Now, I'm not a teacher, just a guy who reads a lot but immediately when I picked up TAoF, I saw a connection to an earlier book. Not only is it qualitatively better, it was written by one of the best living novelists and even has a pretty great Melville connection. Philip Roth's 'The Great American Novel' isn't one of his best, but it is the perfect gateway for a kid like 'James.' It is full of intelligent allusions to other great works of literature, it offers a counter history and is at its heart about people who love baseball. Also, instead of Plutarch Heavensbee, you get ace pitcher Gil Gamesh. That is just awesome. And if James liked it, Roth has dozens of other books to keep you interested. I know this because I read it, but even if I hadn't read the book a cursory glance at it would be a far, far better pick than TAoF and light years beyond The Hunger Games.

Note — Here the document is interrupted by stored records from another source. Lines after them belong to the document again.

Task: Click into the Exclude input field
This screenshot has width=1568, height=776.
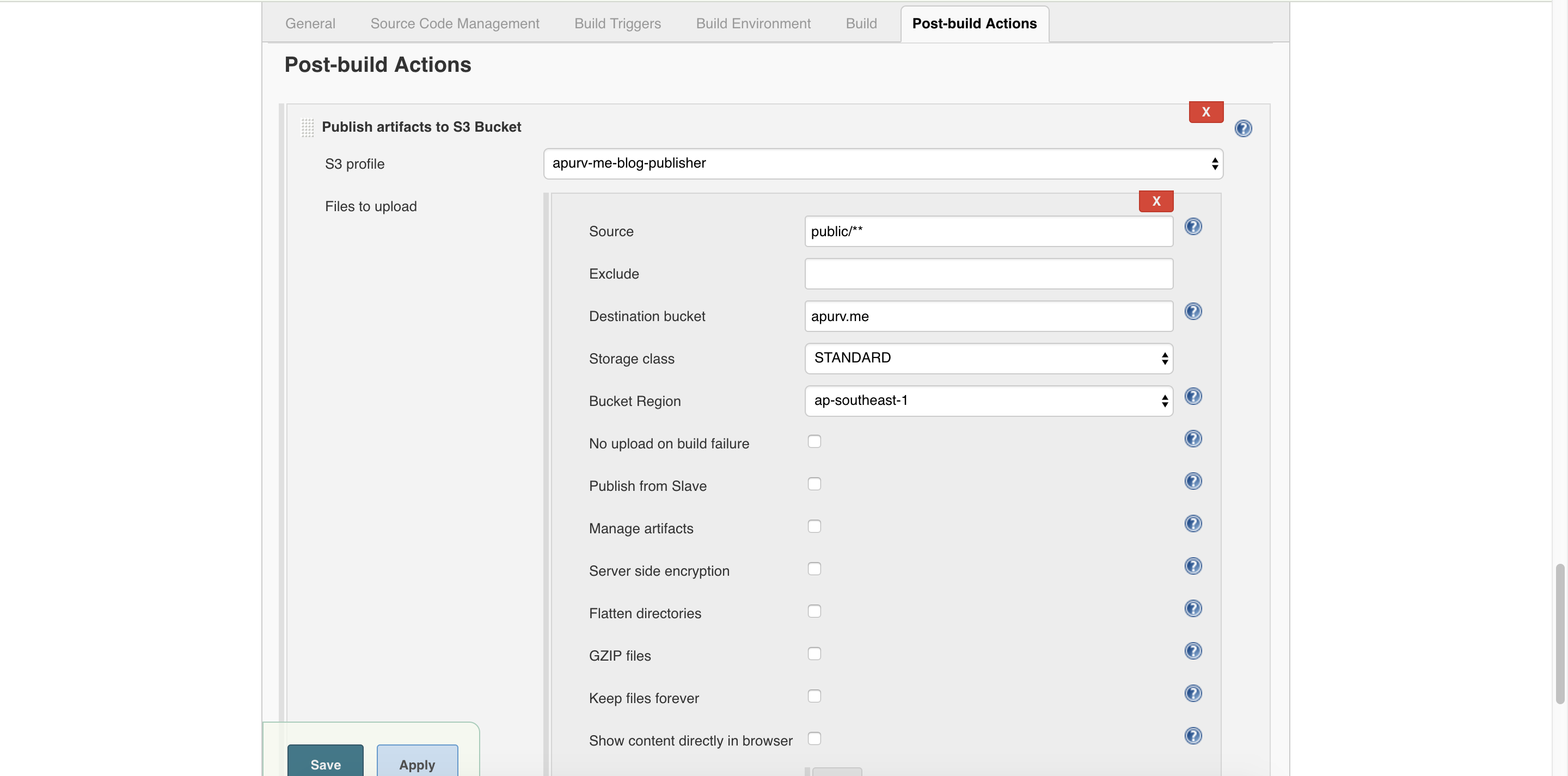Action: (x=988, y=274)
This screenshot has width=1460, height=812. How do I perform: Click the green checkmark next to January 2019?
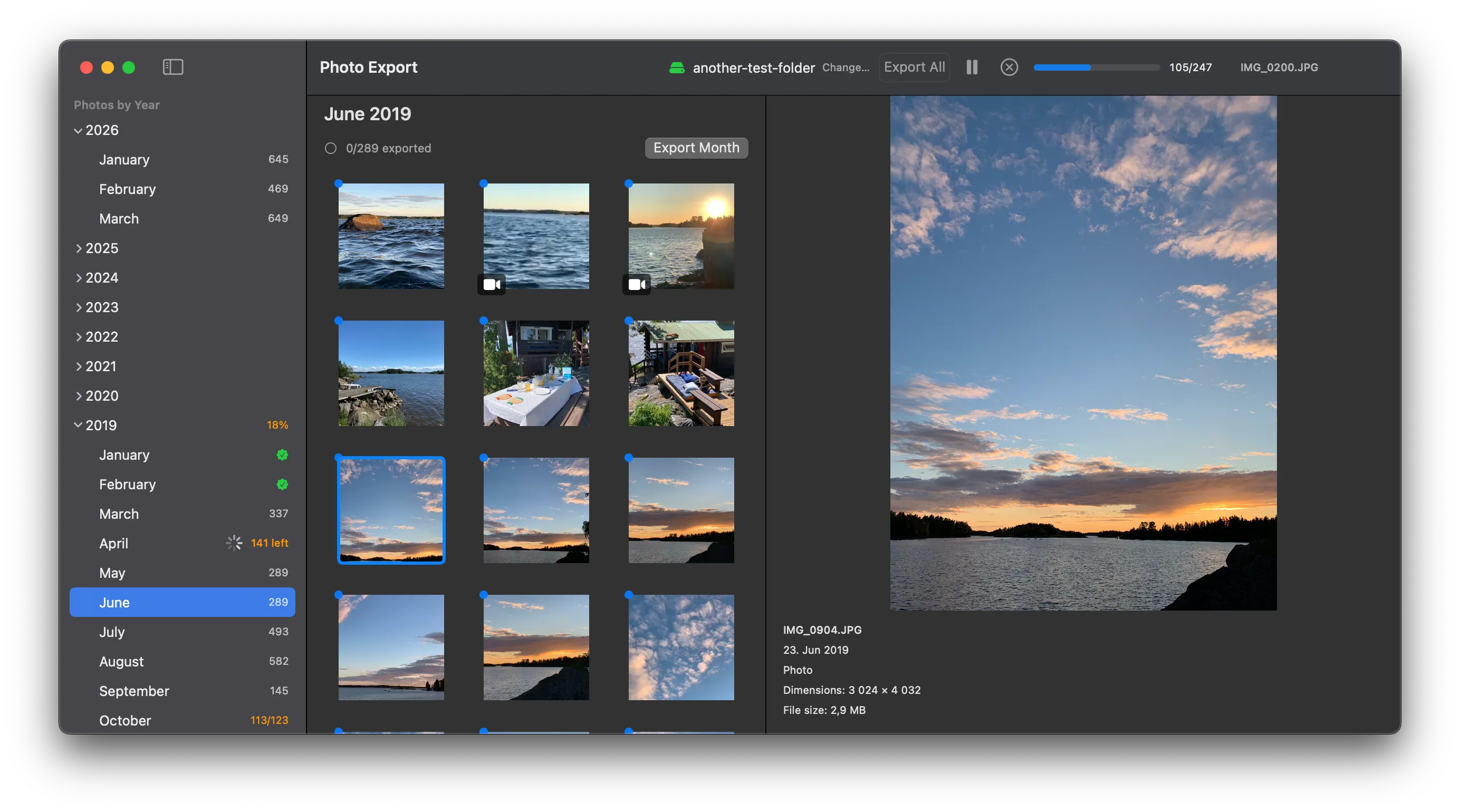coord(282,455)
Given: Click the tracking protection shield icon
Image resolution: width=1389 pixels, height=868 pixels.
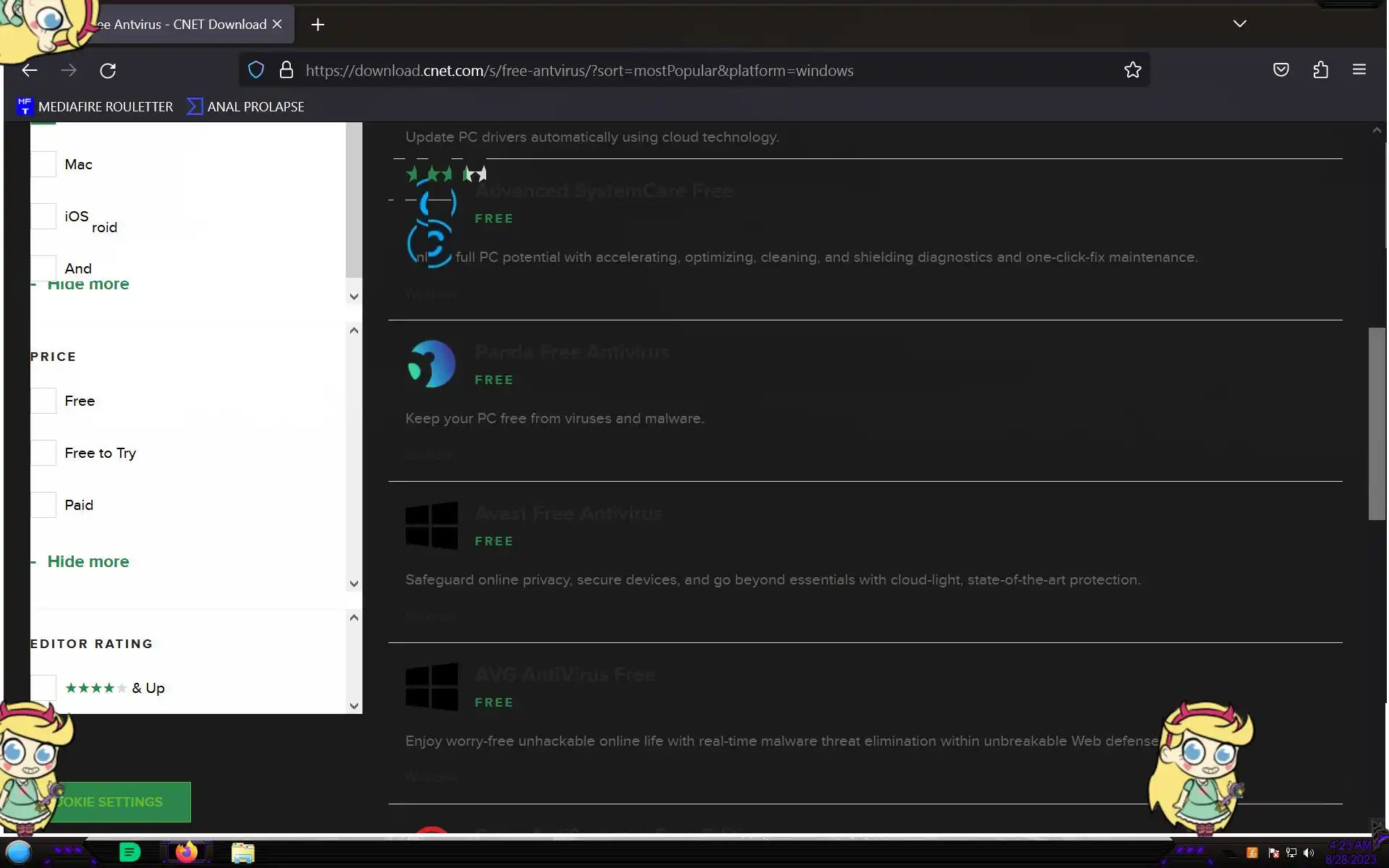Looking at the screenshot, I should (x=256, y=70).
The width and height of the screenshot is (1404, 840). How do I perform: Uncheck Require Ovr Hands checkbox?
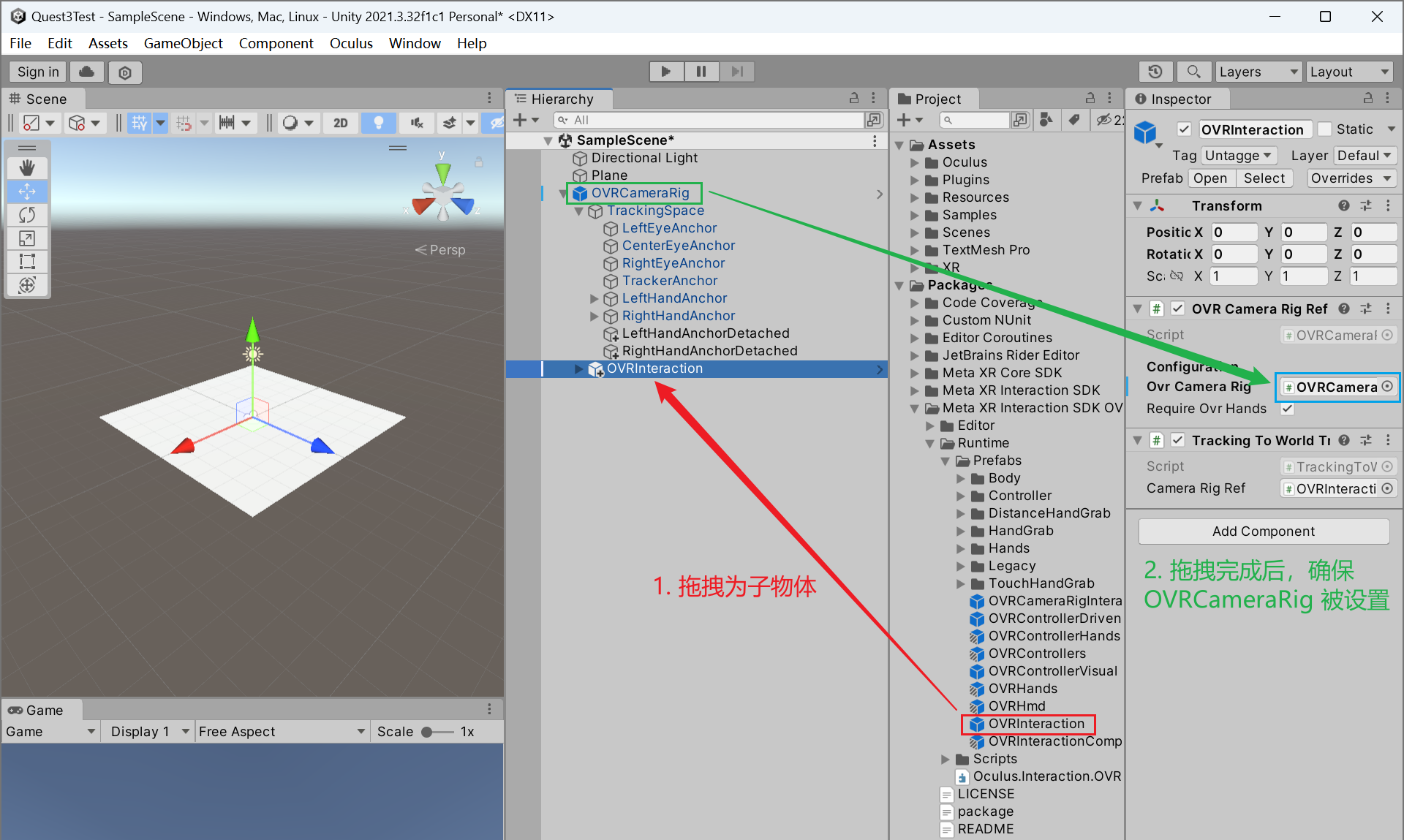1287,409
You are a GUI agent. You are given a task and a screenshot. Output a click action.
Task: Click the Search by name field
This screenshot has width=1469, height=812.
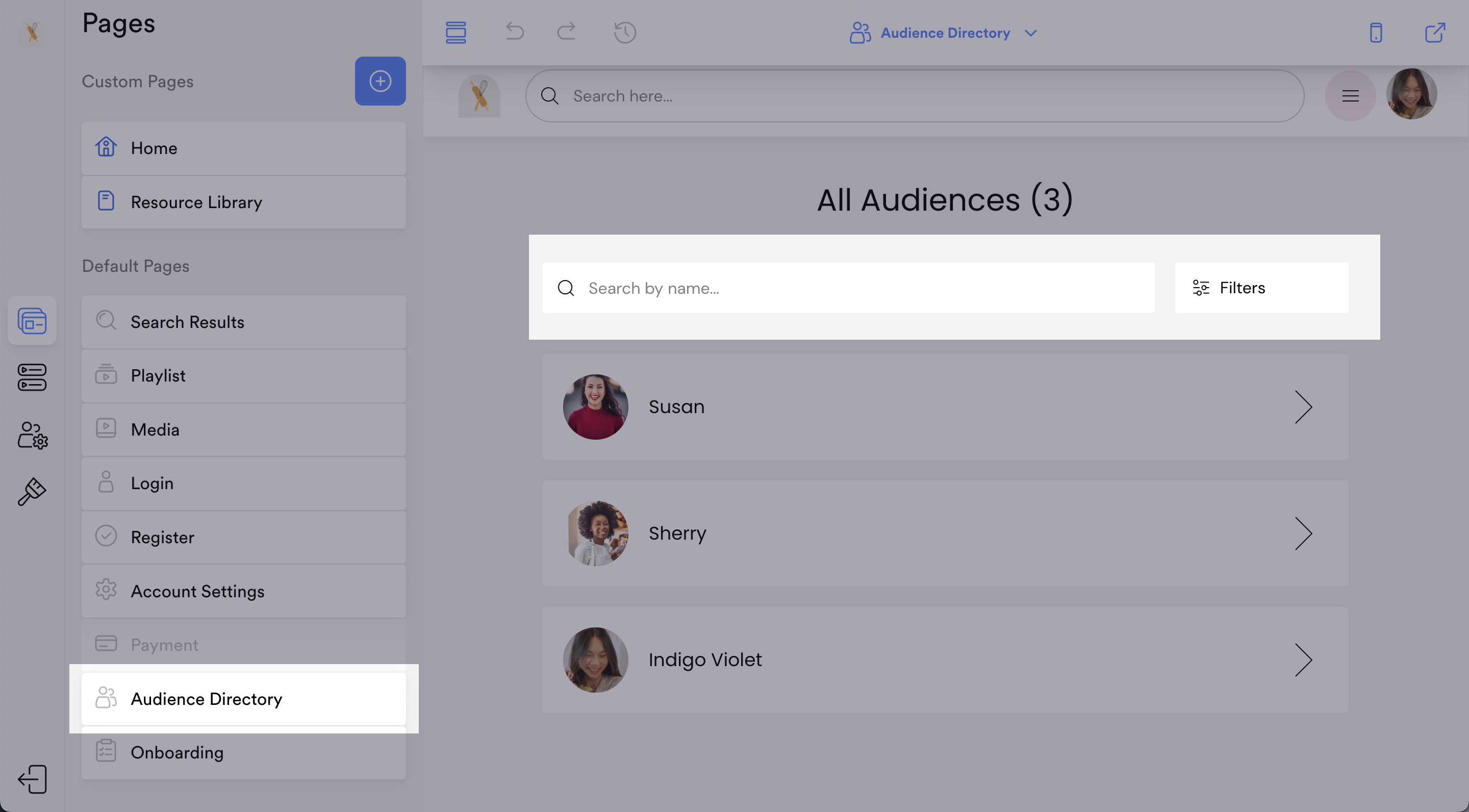[x=849, y=288]
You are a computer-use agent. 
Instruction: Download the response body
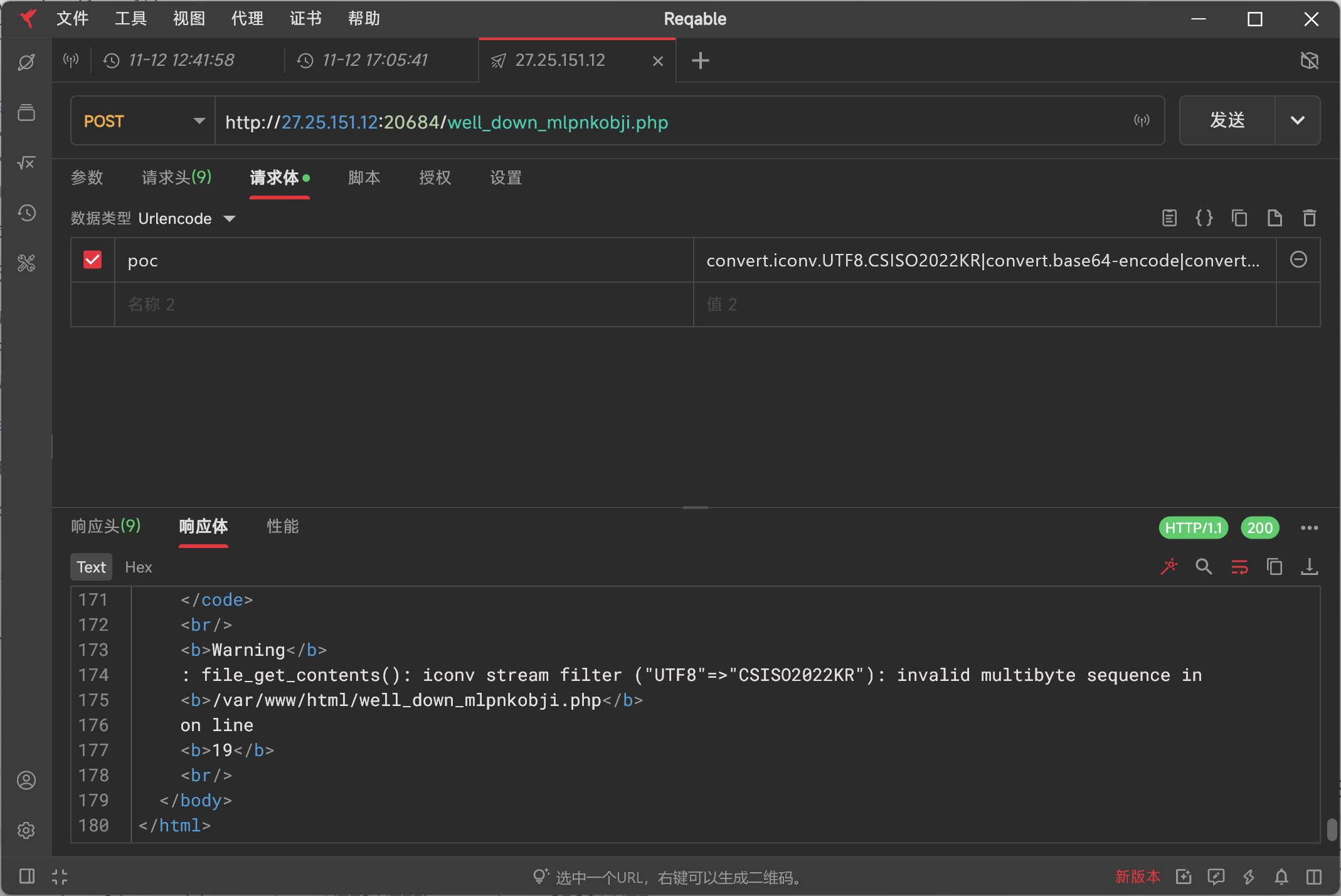(x=1309, y=567)
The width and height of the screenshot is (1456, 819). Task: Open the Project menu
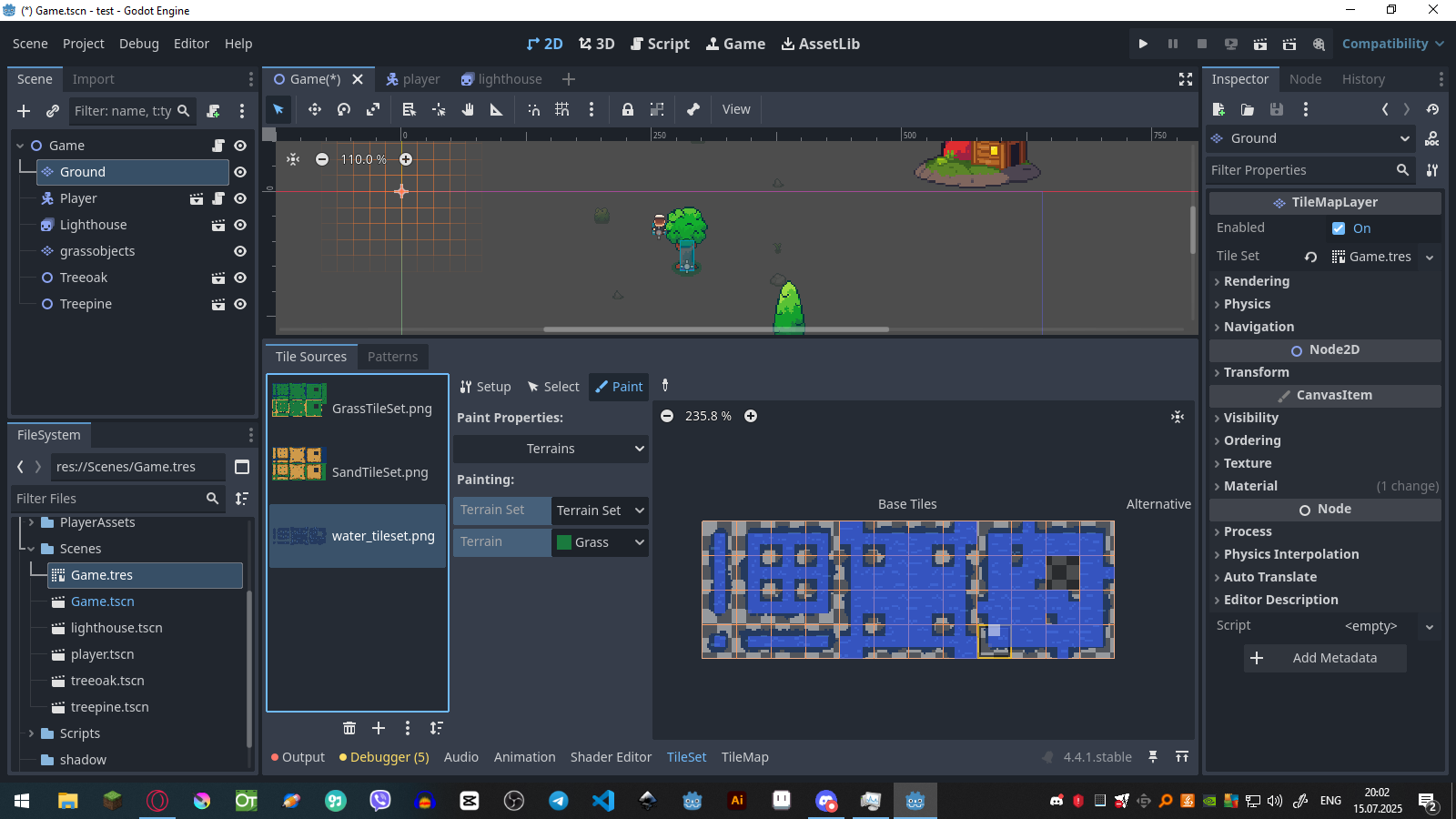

So instead of railing against a faceless group of reviewers for propping up a book that you don't think deserved it, instead of trumpeting that you are a philistine in the one place it matters most to have an ounce of integrity and instead of trying to tear down a book because it didn't live up to your nebulous and admittedly low standards, put in a modicum of effort and teach James something he can use. Namely: what we like isn't automatically good and what is good we won't automatically like.
*Be clear: I love me some genre literature. Warhammer 40K novels are absolutely amazing. I just won't argue the literay merits of it.